Quantization Recipe
=====================================

This recipe demonstrates how to quantize a PyTorch model so it can run with reduced size and faster inference speed with about the same accuracy as the original model. Quantization can be applied to both server and mobile model deployment, but it can be especially important or even critical on mobile, because a non-quantized model's size may exceed the limit that an iOS or Android app allows for, cause the deployment or OTA update to take too much time, and make the inference too slow for a good user experience.

Introduction
------------

Quantization is a technique that converts 32-bit floating numbers in the model parameters to 8-bit integers. With quantization, the model size and memory footprint can be reduced to 1/4 of its original size, and the inference can be made about 2-4 times faster, while the accuracy stays about the same.
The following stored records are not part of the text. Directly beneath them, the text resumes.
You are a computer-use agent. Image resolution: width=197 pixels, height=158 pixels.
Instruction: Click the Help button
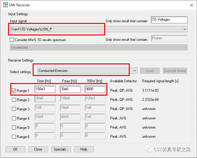coord(84,149)
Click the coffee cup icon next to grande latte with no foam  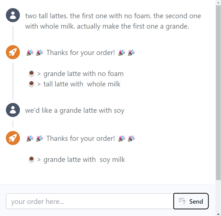point(31,74)
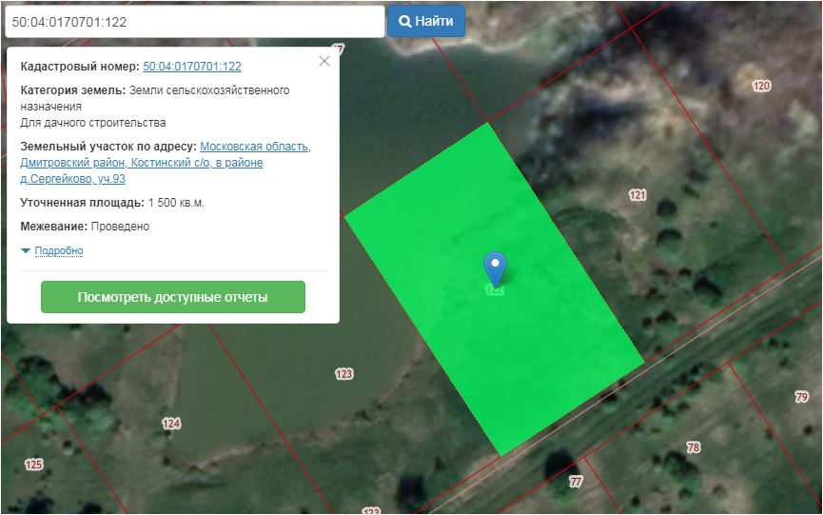Select parcel label 78 on the map
This screenshot has width=823, height=515.
[x=693, y=447]
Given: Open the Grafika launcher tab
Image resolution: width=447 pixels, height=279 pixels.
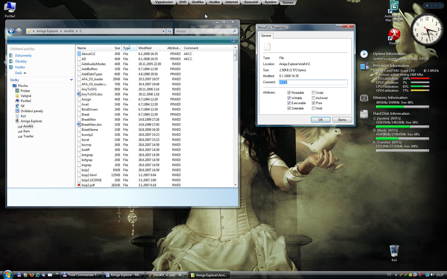Looking at the screenshot, I should [x=198, y=2].
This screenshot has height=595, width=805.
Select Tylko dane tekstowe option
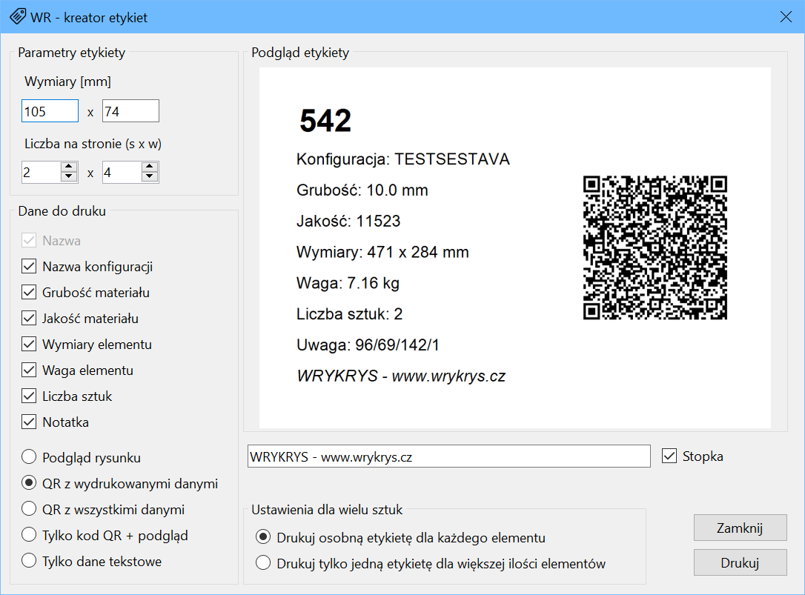tap(29, 562)
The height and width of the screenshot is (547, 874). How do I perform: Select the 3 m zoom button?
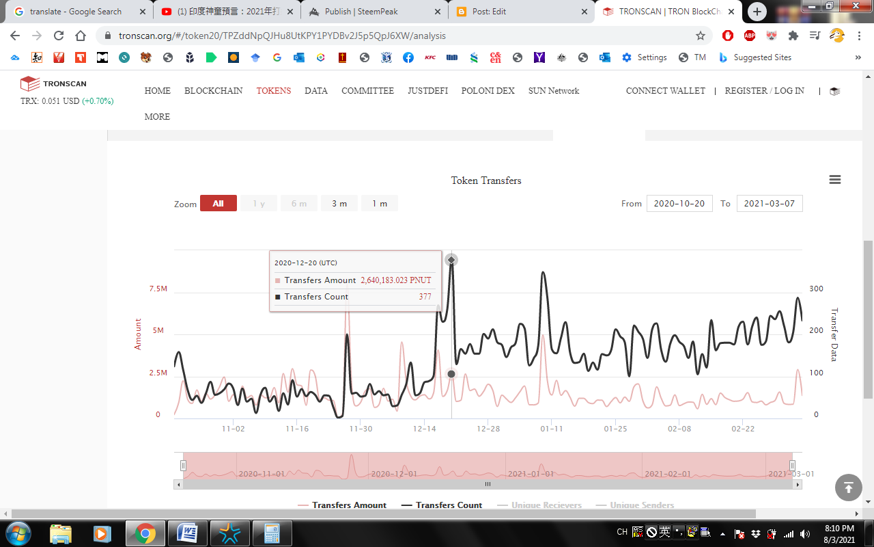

There are overall three approaches or workflows to quantize a model: post training dynamic quantization, post training static quantization, and quantization aware training. But if the model you want to use already has a quantized version, you can use it directly without going through any of the three workflows above. For example, the `torchvision` library already includes quantized versions for models MobileNet v2, ResNet 18, ResNet 50, Inception v3, GoogleNet, among others. So we will make the last approach another workflow, albeit a simple one.

.. note::
    The quantization support is available for a limited set of operators. See `this <https://pytorch.org/blog/introduction-to-quantization-on-pytorch/#device-and-operator-support>`_ for more information.

Pre-requisites
-----------------

PyTorch 1.6.0 or 1.7.0

torchvision 0.6.0 or 0.7.0

Workflows
------------

Use one of the four workflows below to quantize a model.

1. Use Pretrained Quantized MobileNet v2
^^^^^^^^^^^^^^^^^^^^^^^^^^^^^^^^^^^^^^^^^^^^^

To get the MobileNet v2 quantized model, simply do:

::

    import torchvision
    model_quantized = torchvision.models.quantization.mobilenet_v2(pretrained=True, quantize=True)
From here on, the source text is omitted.